S&P 500 futures turned higher, rising 0.3 per cent and pointing to possible gains on Wall Street after major US indexes closed lower Tuesday.
In Asia, bargain hunters turned out to pick up shares on the cheap after the previous day’s rout. The MSCI’s broadest index of Asia-Pacific shares outside Japan bounced 1.1 per cent after a 2.1 per cent slide on Tuesday. Japan’s Nikkei was up 1.3 per cent after falling into negative territory earlier in the day. South Korea’s KOSPI rose 1.4 per cent. In China, markets turned losses into gains as investors appeared to take heart from indications of government support. The Shanghai Composite Index was 0.5 per cent higher in early afternoon trade a day after falling 3.8 per cent to a two-year low. China’s blue-chip CSI300 index gained 0.6 per cent, and the Shenzhen Composite Index rose 1.4 per cent.

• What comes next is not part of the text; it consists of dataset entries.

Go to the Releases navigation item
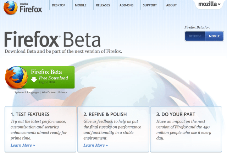point(103,5)
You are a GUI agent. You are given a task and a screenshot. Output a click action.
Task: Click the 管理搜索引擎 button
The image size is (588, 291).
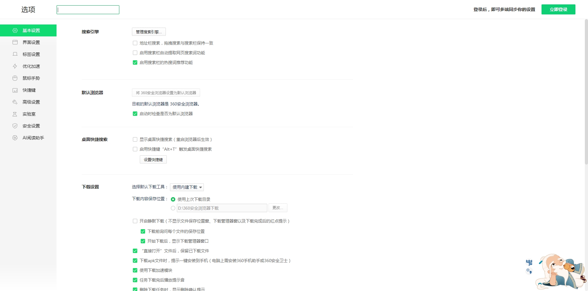(x=149, y=32)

Hong Kong’s Hang Seng index was 1.4 per cent higher in early afternoon trade after closing down 2.8 per cent on Tuesday. The China Enterprises Index reversed losses from the morning session, rising 0.9 per cent. In a working paper on Tuesday, China’s central bank said the country should cut banks’ reserve requirement ratios (RRR) to boost market liquidity, highlighting concerns over trade, a day after the central bank governor urged investors to remain calm.
“It is fair to say an RRR (cut) seems imminent ... the only question is the magnitude,” Sue Trinh, head of Asia FX Strategy at RBC Capital Markets in Hong Kong said in a note. An apparent bias toward looser policy “runs counter to the regional bias toward higher rates to protect currency downside,” she said, adding that growing policy divergence indicates room for the onshore and offshore yuan to depreciate.

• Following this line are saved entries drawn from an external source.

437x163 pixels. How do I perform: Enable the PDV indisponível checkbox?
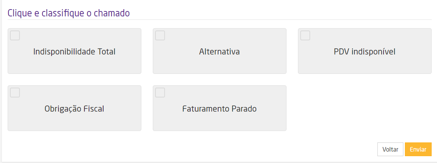[x=305, y=35]
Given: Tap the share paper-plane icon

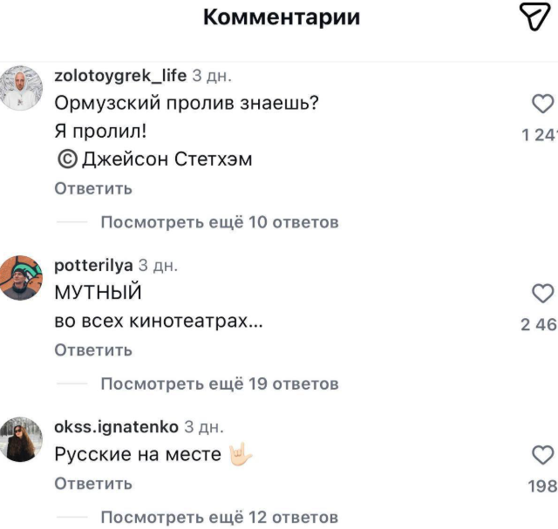Looking at the screenshot, I should click(533, 17).
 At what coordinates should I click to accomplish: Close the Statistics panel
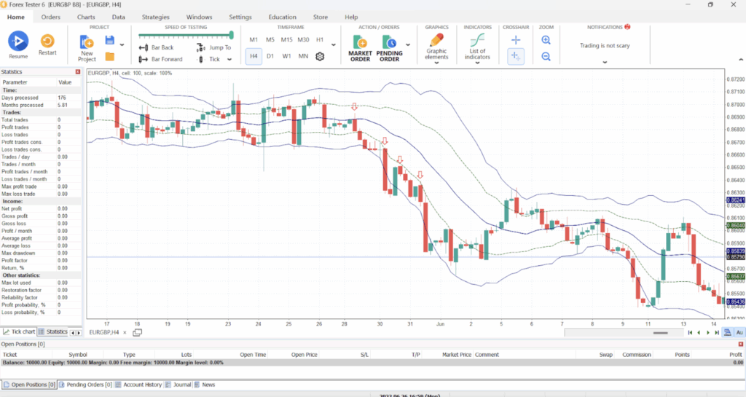coord(78,71)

The bounce in share markets comes despite trade tensions between the United States and China showing few signs of easing. On Tuesday, a White House trade adviser said that Beijing has underestimated the US president’s resolve to impose more tariffs. Washington threatened on Monday to impose a 10 per cent tariff on $200 billion of Chinese goods after Beijing decided to raise tariffs on $50 billion in US goods, in response to similar tariffs on Chinese goods announced Friday. Nevertheless, the yield on benchmark 10-year Treasury notes rose to 2.9022 per cent on Wednesday afternoon after earlier falling to 2.8820. The two-year yield, which rises with traders’ expectations of higher Fed fund rates, was at 2.5535 per cent.

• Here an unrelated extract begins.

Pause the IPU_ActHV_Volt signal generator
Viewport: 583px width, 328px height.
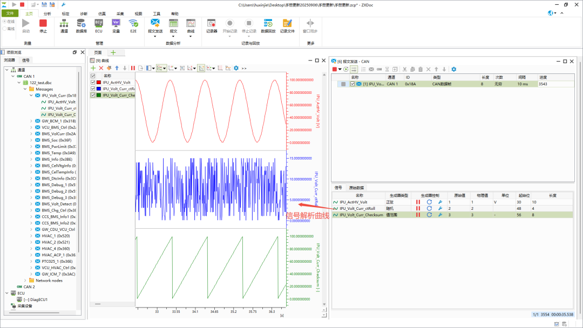(x=418, y=202)
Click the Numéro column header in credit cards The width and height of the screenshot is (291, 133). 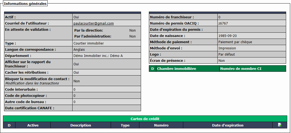[x=161, y=125]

The US dollar was stronger against the yen, rising 0.2 per cent to 110.20. The euro was 0.1 per cent lower at $1.1574, while the dollar index, which tracks the greenback against a basket of six major rivals, was flat at 95.094. US crude rose 0.7 per cent to $65.55 a barrel, supported by a drop in US commercial crude inventories. But analysts said trade concerns and disagreements within the Organization of the Petroleum Exporting Countries over boosting supply continue to loom over the market.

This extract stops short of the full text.